**Source passage**
· · ·
Members of the Bosnian community and, seated from left to right,Brenda Dinsdale, Hon Life President Newcastle Reform Synagogue; Hakija Stitkovac; Ruth Heyman

Described by Kofi Annan, then Secretary –General of the United Nations in 2005, as “the worst crime on European soil since the Second World War”, the massacre of more than 8,000 Bosnian Muslims on 11 July 1995 remains a vivid memory for the Bosnian community in Newcastle.

Newcastle Reform Synagogue hosted a memorial service on the nearest Shabbat to the disaster, 8 July, inviting members of Bosnian community to attend and, indeed to participate as Brenda Dinsdale explains.

Smajo Beso contacted the synagogue, detailing the history of mutual respect, understanding, support and togetherness which had been an intrinsic part of Bosnian and Jewish history. Ruth Heyman, Education Officer for the synagogue led the service, supported by Warden,Benny Ross, which included special prayers written for the Bosnian community. Hakija Stitkovac addressed the congregation, stressing that Jews and Bosnians share a true understanding of the real meanings of persecution and the resulting and long lasting traumas of the aftermath.

A moving account of how Kada Hotić lost her son, husband and brother in Srebrenica was read by Irena Mujacic Carlton. Kada and thousands of other women joined together to form the Mothers of Srebrencia Association because they had no knowledge of what had happened to their loved ones. Kada herself had been separated from her male relatives and, after calling her son Samer back to say goodbye as they were walking towards the UN base and possible safety, she never saw him again.
· · ·
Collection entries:
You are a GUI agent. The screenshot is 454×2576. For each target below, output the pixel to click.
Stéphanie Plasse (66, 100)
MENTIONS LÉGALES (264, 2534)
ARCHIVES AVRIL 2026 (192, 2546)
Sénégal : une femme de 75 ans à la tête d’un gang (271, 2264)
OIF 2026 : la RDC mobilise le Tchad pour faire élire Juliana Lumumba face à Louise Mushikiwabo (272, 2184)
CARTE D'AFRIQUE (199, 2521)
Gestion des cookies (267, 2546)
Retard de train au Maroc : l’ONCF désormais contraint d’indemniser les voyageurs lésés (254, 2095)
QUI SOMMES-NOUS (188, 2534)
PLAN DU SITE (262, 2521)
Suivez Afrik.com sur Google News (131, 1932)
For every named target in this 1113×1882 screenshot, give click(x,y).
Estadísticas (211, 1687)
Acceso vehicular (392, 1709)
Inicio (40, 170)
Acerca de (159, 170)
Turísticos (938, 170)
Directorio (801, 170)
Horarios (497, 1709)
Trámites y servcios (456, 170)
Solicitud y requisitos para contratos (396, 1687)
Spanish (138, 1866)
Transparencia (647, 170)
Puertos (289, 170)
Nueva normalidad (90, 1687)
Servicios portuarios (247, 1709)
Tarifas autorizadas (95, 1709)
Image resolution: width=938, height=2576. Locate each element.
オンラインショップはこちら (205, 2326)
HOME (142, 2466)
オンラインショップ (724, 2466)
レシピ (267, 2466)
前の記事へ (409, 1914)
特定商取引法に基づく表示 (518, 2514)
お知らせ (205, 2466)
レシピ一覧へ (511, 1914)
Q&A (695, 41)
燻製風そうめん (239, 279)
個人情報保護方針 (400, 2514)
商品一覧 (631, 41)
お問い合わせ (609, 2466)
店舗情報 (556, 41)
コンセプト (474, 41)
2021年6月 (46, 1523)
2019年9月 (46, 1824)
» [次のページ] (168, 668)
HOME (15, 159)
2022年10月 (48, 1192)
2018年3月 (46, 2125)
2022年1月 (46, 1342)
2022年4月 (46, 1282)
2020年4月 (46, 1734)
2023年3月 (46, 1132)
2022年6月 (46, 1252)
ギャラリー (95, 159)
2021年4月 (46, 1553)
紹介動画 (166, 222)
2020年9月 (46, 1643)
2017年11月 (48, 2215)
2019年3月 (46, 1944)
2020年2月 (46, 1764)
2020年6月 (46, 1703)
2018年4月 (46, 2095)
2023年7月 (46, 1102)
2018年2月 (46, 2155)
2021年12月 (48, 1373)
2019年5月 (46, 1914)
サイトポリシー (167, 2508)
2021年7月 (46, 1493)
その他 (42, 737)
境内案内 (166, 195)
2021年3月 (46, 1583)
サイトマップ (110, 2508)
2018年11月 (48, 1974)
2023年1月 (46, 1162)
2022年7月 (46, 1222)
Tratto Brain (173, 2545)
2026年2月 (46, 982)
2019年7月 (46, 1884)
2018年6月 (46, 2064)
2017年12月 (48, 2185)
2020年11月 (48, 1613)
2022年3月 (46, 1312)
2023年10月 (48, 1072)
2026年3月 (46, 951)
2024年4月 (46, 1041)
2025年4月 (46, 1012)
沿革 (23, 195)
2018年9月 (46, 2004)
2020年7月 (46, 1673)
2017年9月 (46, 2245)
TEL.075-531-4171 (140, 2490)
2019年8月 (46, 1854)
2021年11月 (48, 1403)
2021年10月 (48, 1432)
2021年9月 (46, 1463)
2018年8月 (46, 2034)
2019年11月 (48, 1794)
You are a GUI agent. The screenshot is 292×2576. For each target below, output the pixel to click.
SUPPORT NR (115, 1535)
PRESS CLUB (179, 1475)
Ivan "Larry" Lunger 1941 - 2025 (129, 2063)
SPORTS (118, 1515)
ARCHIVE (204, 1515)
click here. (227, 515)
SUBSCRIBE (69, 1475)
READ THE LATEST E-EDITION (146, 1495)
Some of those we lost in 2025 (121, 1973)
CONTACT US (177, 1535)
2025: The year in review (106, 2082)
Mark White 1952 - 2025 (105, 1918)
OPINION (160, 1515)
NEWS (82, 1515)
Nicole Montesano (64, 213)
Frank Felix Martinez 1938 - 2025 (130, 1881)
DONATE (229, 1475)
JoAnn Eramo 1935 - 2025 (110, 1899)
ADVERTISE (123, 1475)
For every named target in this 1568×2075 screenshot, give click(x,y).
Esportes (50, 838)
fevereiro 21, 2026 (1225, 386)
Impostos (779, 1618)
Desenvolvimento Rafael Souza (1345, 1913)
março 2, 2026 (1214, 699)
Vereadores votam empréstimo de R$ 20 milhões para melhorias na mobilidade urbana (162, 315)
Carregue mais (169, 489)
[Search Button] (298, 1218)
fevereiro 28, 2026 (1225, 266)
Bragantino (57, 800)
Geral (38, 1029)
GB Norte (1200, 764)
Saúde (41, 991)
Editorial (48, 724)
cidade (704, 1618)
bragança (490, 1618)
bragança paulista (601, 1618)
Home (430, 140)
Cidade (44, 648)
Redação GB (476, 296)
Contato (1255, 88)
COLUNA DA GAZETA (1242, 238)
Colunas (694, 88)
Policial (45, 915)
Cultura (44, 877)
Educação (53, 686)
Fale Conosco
· · ·
**List of tasks**
**1.** According to the account of the Srebrenica memorial service, who led the service at Newcastle Reform Synagogue?
**2.** Continue the account of the Srebrenica memorial service at Newcastle Reform Synagogue, beginning after its final sentence.
The records are not required for any of the work that follows them.

**Response list**
**1.** Ruth Heyman, the synagogue's Education Officer, led the service.

**2.**
People in the congregation were visibly moved by Irena’s words. She had warned that some of the descriptions of events were graphic, and as the story unfolded and we heard of women being raped and children murdered, we could not help but see parallels between the events of 1992 and the atrocities of the Nazi regime.

Thanking the community, Irena said: “I felt today that the suffering which happened in Srebrenica was deeply understood in this small community in the North East of England. That is so humbling and I hope that in times to come we will be able to continue developing and nurturing this relationship”.

During the Kiddush which followed the service, the two communities were able to mingle, share experiences and establish links for the future.